Taoiseach Brian Cowen has announced a major new integrated plan for trade, tourism and investment in Dublin today that is aimed at generating up to 300,000 jobs.
The Trading and Investing in a Smart Economy strategy also intends to boost Irish exports by one third.
The plan will promote overseas trade, tourism and investment and be integrated across a range of Government departments.
It aims to create over 150,000 new jobs in manufacturing, tourism and internationally trading services directly, with another 150,000 generated through spin-offs.
Unveiling the plan, the Taoiseach said international trade, tourism and investment are 'crucial' to the creation and protection of jobs.
“This new integrated action plan will ensure a sharp focus across the entire Government system on opening new markets for Irish firms, creating many thousands of new jobs, repositioning Ireland in the international marketplace and bringing a new business focus to our diplomatic missions abroad," the Taoiseach said. "To recover from the current unprecedented economic crisis, we need new thinking about our country and her place in the world.”
He said the 21st century will see new powers of Brazil, Russia, India, China, in the Middle East and Africa emerging and Ireland must seize these opportunities.
The five-year plan hopes to increase the number of overseas visitors to the country to eight million and attract an extra 780 foreign investment projects through IDA Ireland. Agency-assisted indigenous exports totalled almost €13 billion last year, and the plan aims to increase this by €4 billion by 2015.
It will also see the establishment of a new Foreign Trade Council comprising all relevant departments and agencies to implement the plan.
The roles of the council will be to devise new common "brand Ireland" initiatives, exploit marketing platforms such as St Patrick’s Day and trade missions, open new markets for Irish enterprises, align visa policy with business interests and maximise the effectiveness of overseas diplomatic and agency representatives.
Mr Cowen talked about tapping into the “huge and willing resource” of the Irish diaspora and using the immigrant community within the country to help build up trade and investment abroad.
The Taoiseach was joined at the launch this morning by the Minister for Enterprise Batt O’Keeffe, Minister for Tourism Mary Hanafin, Minister for Agriculture Brendan Smith and Minister for Trade and Commerce Billy Kelleher.
Mr O’Keeffe said the plan would strengthen Ireland’s trade links through a joined-up approach and by increasing the destination of indigenous exports into new high-growth target markets such as Brazil, China, India, Russia, Japan and the Gulf States.
In terms of tourism Ms Hanafin said the short term focus will be on growing numbers in markets such as the United States, United Kingdom and Germany. However, she added that the Asia Pacific region will present the fastest growing outbound markets over the next 15 years.
Mr Smith said the strategy will help agencies such as Bord Bia and Bord Iascaigh Mhara to expand their market share overseas.
Fine Gael dismissed the plan as a "repackaged jobs plan along with one more quango". The party's spokesman on communications and energy Leo Varadkar said it was "a PR joke that no unemployed person will be laughing at as it contains no funding, no new policies, no new programmes."
"Two months ago, the Government announced a revised National Development Plan which they claimed would create 270,000 jobs.
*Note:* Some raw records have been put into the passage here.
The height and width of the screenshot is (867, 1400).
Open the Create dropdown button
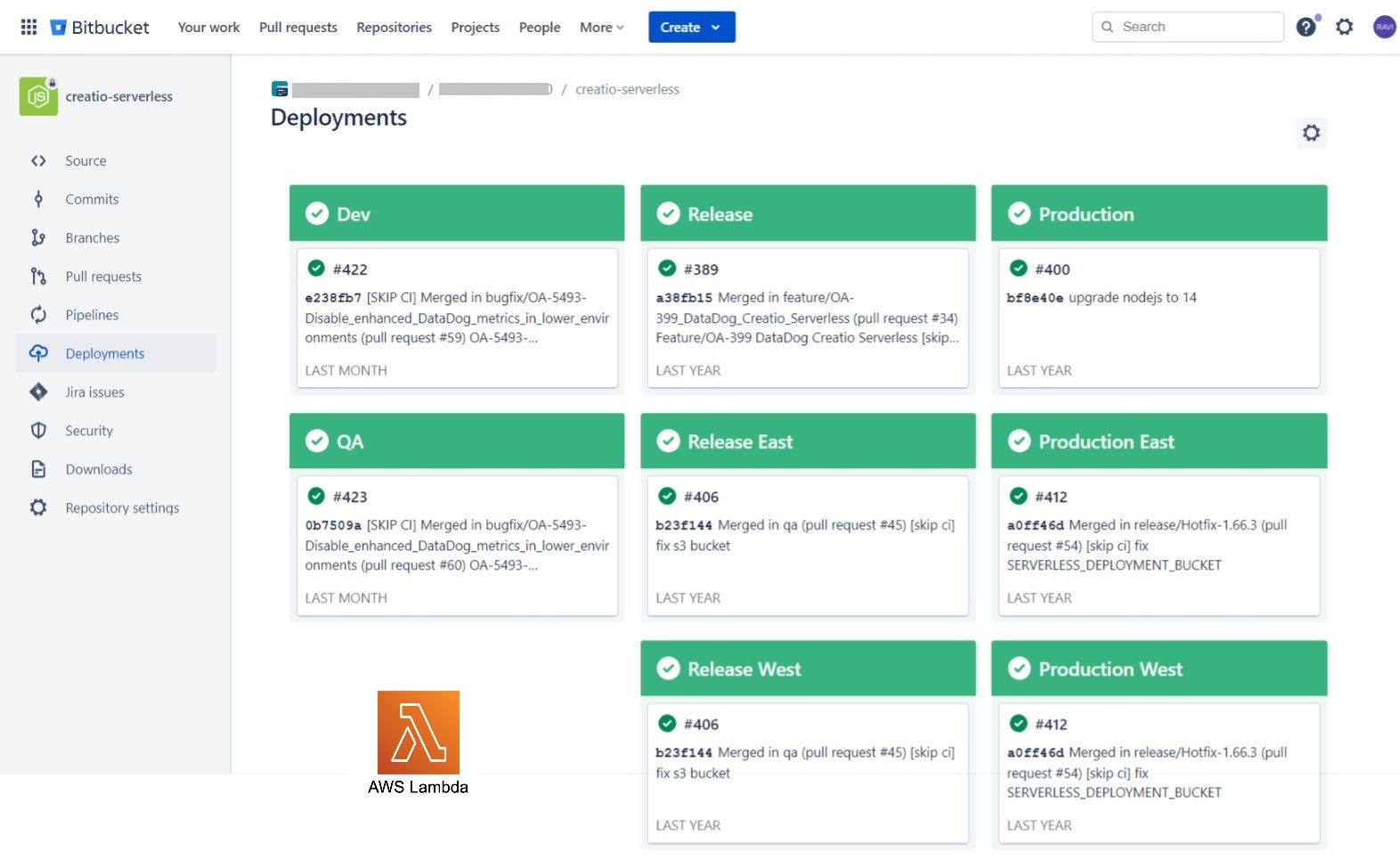click(691, 28)
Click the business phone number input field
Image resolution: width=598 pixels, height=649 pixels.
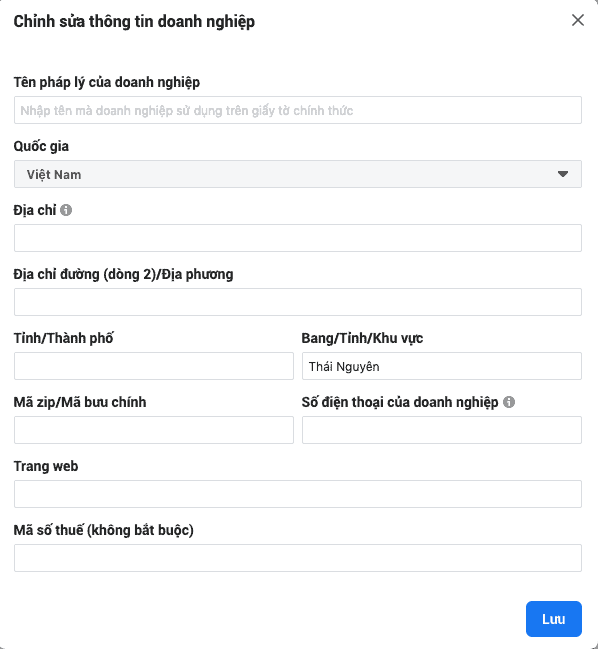click(x=442, y=430)
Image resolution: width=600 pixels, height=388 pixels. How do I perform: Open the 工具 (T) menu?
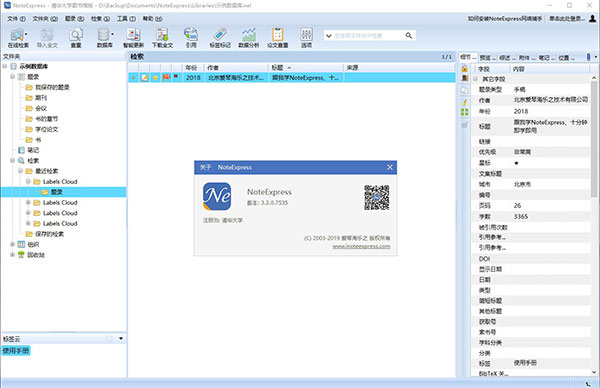(126, 18)
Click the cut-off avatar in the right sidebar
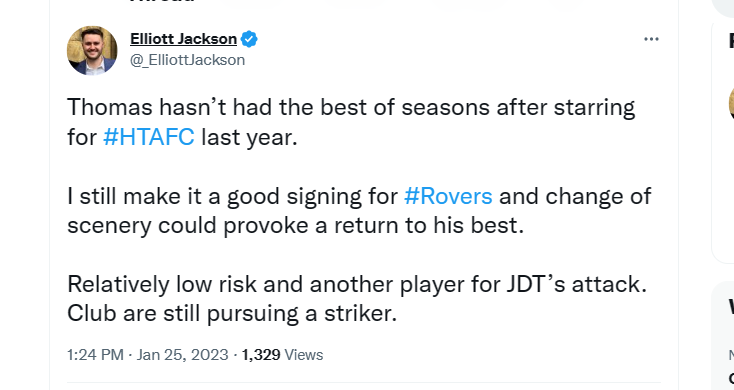Image resolution: width=734 pixels, height=390 pixels. (731, 104)
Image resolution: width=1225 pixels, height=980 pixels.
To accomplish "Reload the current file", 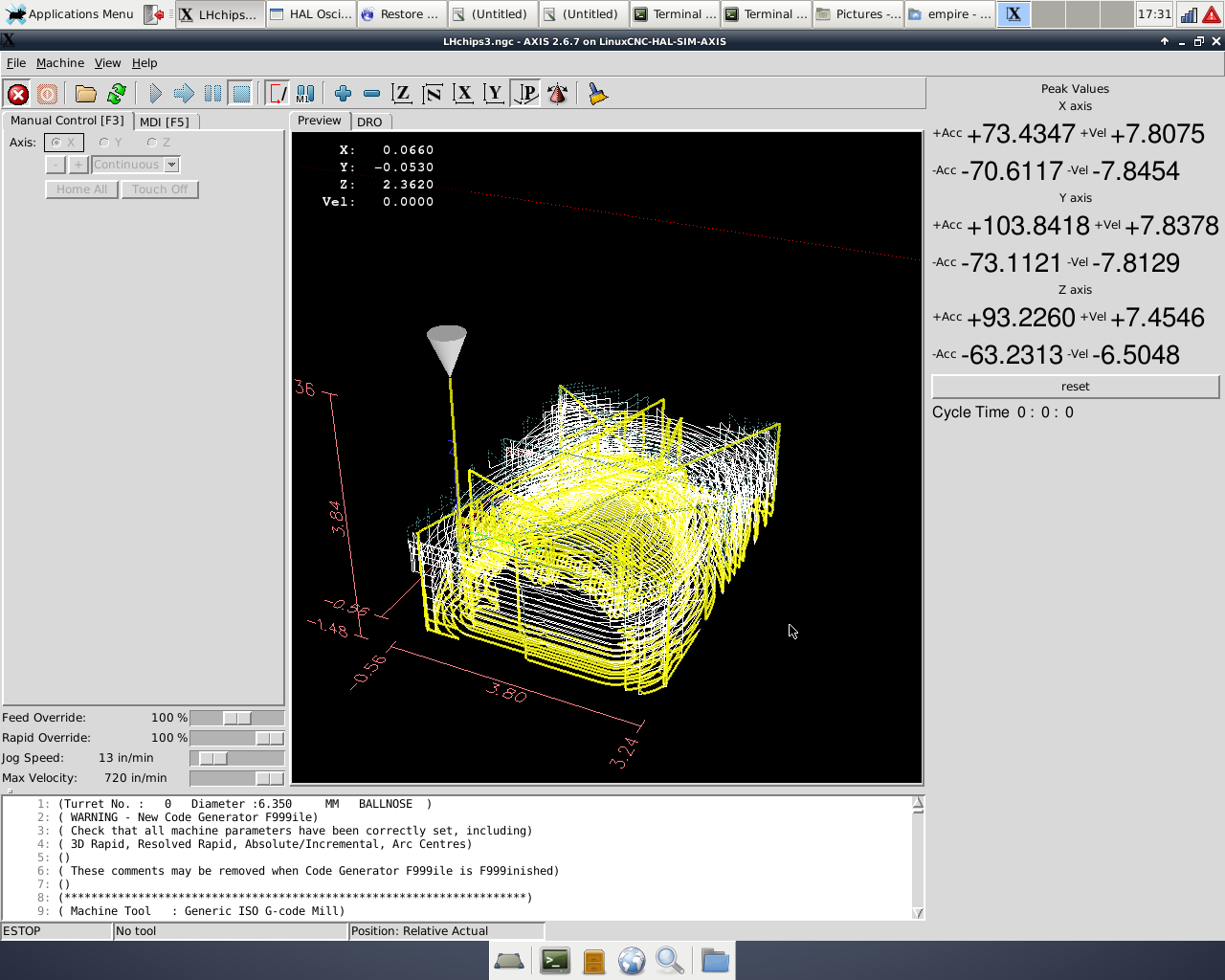I will (x=117, y=94).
Today, Brian Cowen and his colleagues announced a separate plan they said would create another 300,000 jobs."
"That's 570,000 new jobs over five years or 110,000 jobs a year. That works out at 2,000 new jobs a week every week or twice the number that were created at the height of the boom. What a farce," he concluded.
Labour spokesman on enterprise and innovation Willie Penrose said today’s announcement is “high on ambitious targets” and very short on specifics.
“If these initiatives represent a genuine re-focusing of government attention on the huge economic and social problem that unemployment represents, then that would be a welcome development.”
“Of course we need to exploit the potential that is there in terms of the smart economy…but have to have realistic strategies for the bread-and-butter sectors, like tourism, agri-business and small businesses that can and will provide employment across the regions.”